Put Your House In Order Part III – Prepare for Project Delays
Delays in completion of your construction project are an unfortunate, yet inevitable, reality in the industry. This has especially been the case over the course of the pandemic where we have seen delays in the delivery of materials, COVID-19 and various restrictions affecting personnel, and delays resulting from the actions (or lack of action) of contractors, subcontractors, and suppliers. Whether you are a developer, owner, or trade, it is important that you Put Your House in Order early in the process to avoid the time and expense fighting about delays that will affect you later down the road.
Proper attention should be paid to the terms of your contracts, in particular, as they relate to delay events, what may or may not be an excusable delay, and what remedies are available to the parties if a delay occurs. Further, it is important that proper planning is undertaken up front as it relates to scheduling, delivery of materials, and the execution of the work. Detailed records should be retained in this regard, especially if delays arise or are foreseeable. If a delay does occur, proper notice must be given as required under your contract.
Factors to Establish Delay Claim
Earlier this year, the Ontario Superior Court in Schindler Elevator Corporation v Walsh Construction Company of Canada, 2021 ONSC 283 provided guidance on how construction delay claims, in particular concurrent delays, should be analyzed. To recover damages for a delay claim, the following must be established:
- The cause of the delay must be isolated and defined;
- The delay must be analyzed to determine whether it is excusable or the responsibility of the contractor;
- If the delay is the contractor's responsibility, the contractor must bear the cost. If it is excusable, the extent of the delay must be determined;
- The contractor must prove that actual or constructive notice of the delay was given if required by the contract;
- It must be established whether the delay affected items on the critical path or whether it merely reduced or eliminated the float;
- The contract must be reviewed to assess whether it provides that the contractor is entitled to a remedy of extension of time only or time and compensation; and
- The quantum of compensation must be determined.
Carefully Analyze the Contract
In assessing delay for a contract having a fixed completion date, begin by looking at the contract term containing the completion date and assessing any allowable extensions to determine whether the work was completed on time. Whether or not a delay is excusable will, in the first instance, depend on the express wording of the contract and the intention of the parties.

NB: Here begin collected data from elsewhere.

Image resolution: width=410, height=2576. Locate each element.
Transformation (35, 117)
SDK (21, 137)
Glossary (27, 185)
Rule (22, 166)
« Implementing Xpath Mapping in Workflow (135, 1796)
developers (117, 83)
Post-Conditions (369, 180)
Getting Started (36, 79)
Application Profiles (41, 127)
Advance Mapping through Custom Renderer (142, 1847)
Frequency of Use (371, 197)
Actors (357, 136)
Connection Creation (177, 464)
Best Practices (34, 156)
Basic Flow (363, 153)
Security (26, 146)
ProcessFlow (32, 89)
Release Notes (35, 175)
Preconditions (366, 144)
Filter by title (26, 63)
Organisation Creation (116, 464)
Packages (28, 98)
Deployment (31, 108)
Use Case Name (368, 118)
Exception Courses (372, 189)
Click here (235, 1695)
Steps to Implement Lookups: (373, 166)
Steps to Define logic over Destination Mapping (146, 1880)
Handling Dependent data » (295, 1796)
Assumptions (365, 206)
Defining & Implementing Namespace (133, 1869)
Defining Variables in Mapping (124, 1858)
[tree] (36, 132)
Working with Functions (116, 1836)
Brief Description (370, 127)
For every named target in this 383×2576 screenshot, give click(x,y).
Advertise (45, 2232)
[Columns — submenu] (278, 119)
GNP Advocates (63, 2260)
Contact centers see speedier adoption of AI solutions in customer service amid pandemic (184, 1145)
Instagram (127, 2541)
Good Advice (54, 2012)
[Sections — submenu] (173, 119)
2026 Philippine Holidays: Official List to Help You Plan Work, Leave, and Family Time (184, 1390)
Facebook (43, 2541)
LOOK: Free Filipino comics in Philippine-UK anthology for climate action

If a delay is excusable, a claimant is entitled to a time extension, and may be entitled to compensation. Delays that are beyond a contractor’s control are generally viewed as excusable delays. Excusable delay examples outlined in Schindler include weather, strikes, floods, fires, earthquakes and other similar natural disasters, acts of municipal and government authorities, acts of God or force majeure, delays by subcontractors or suppliers arising from unforeseen events beyond their control and without fault or negligence, and unanticipated soil conditions beyond the reasonable contemplation of the parties. It is important to keep in mind that these examples are generally viewed as excusable delay events, although it is not necessarily the case in all contracts.
Non-excusable delays, on the other hand, are delays that do not result in any entitlement to time extension or compensation, and may result in liability exposure to other parties for the cost consequences resulting from the delay. Non-excusable delays can include those resulting from parties failing to perform their own obligations. Careful attention must be paid to the express wording of the contract, however, in determining whether or not an event is excusable, and therefore, whether or not the resulting costs for the delay are compensable.
Notice of Delay
It is important that proper notice be provided to the other party, as required by the contract and as soon as the delay occurs or becomes apparent. Failure to provide notice required by the contract can be fatal to your claim. This notice should be as clear as possible that there is, or is anticipated to be, a delay in project completion (or completion of a milestone).
Impact of Delay
It is also important and is often difficult to determine whether or not the longest chain of logically connected project activities, if delayed, would delay the end date of the project (i.e., the “critical path”) or if an activity in the project was simply delayed without affecting the critical path – for example, because of early completion of another activity (i.e., the “float”). This analysis typically requires the opinion of an expert and is often the determining factor whether or not a party is entitled to relief for a delay claim. This analysis requires breaking the overall delay into components and apportioning time, responsibility, and costs. The reality in the industry which was recognized by the Court in Schindler is there are several “concurrent” and overlapping events that result in project delays. Such an approach is more likely to lead to a fair and just result is assessing responsibility such as where the evidence supports a finding of multiple parties delaying the project.
These considerations are important when reviewing, entering into, or negotiating your contracts. If care can be taken up front to address delay-related issues by clearly defining terms in the contract and by properly scheduling/executing construction activities, this will Put Your House in Order by mitigating potential legal costs and the time you will be obligated to invest to establish your position in the event of a dispute.